(Collected data entries)

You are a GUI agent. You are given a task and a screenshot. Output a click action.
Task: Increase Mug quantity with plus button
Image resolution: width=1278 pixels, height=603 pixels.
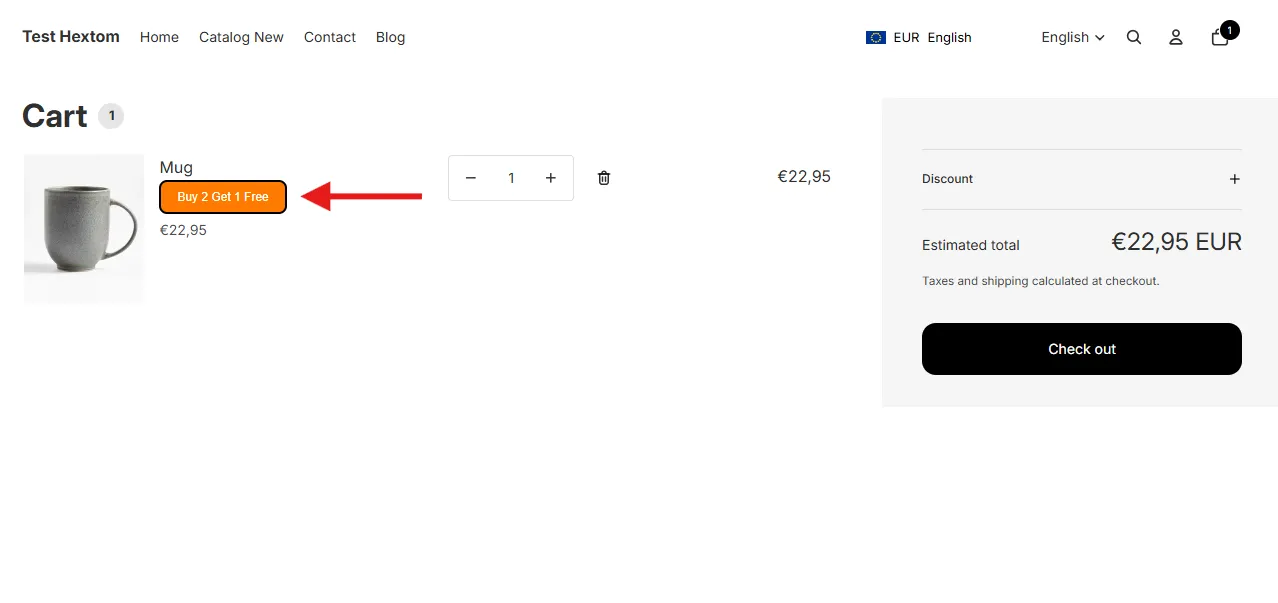tap(551, 178)
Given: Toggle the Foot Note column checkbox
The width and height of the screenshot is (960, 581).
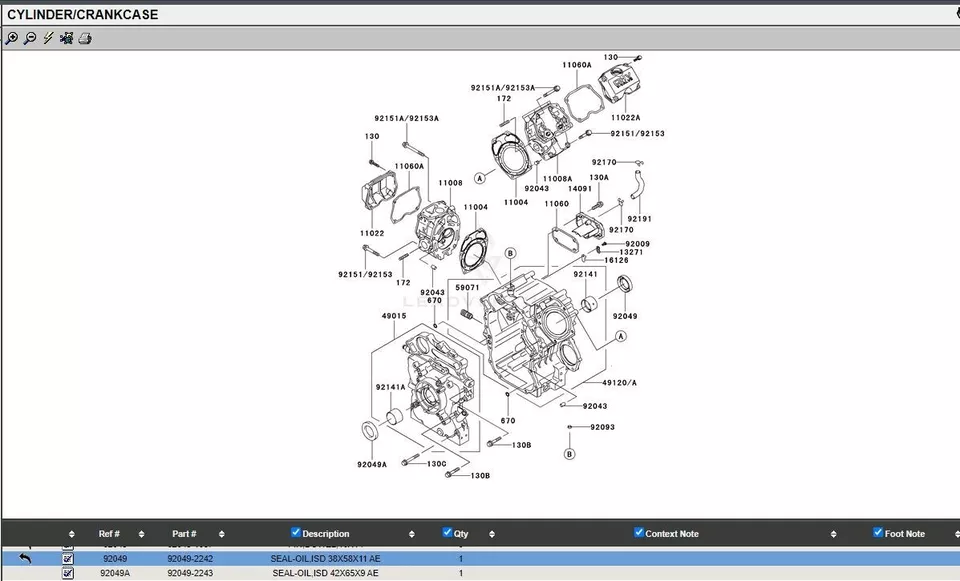Looking at the screenshot, I should 878,532.
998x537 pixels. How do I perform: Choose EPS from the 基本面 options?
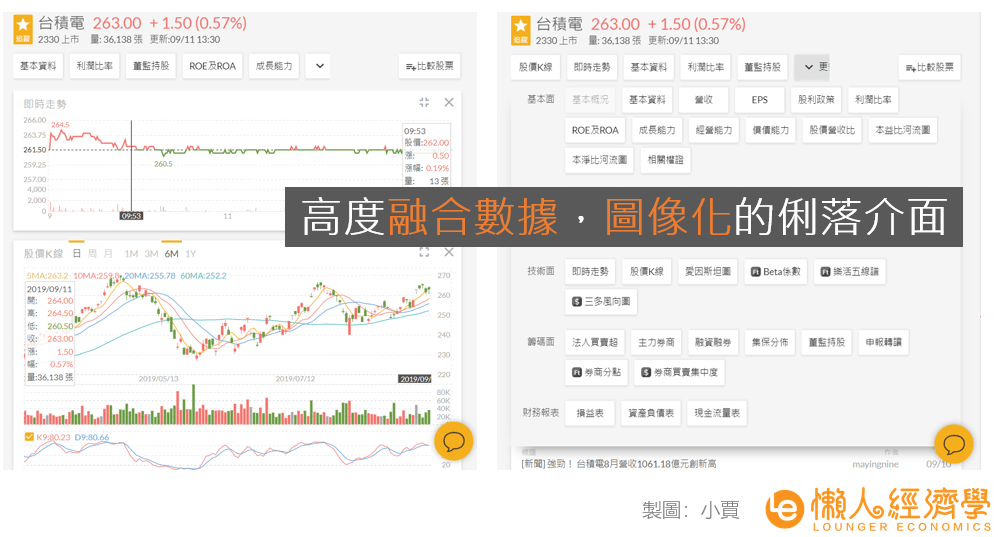[x=759, y=100]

# [Task brief]
All lines above are to be restated word for word, with pictures excluded.

# [Reply to the task]
You are a GUI agent. You are given a task and a screenshot. Output a click action.
Task: Increase Mug quantity with plus button
Image resolution: width=1278 pixels, height=603 pixels.
tap(551, 178)
Given: Toggle the Foot Note column checkbox
The width and height of the screenshot is (960, 581).
Looking at the screenshot, I should 878,532.
998x537 pixels. How do I perform: Choose EPS from the 基本面 options?
[x=759, y=100]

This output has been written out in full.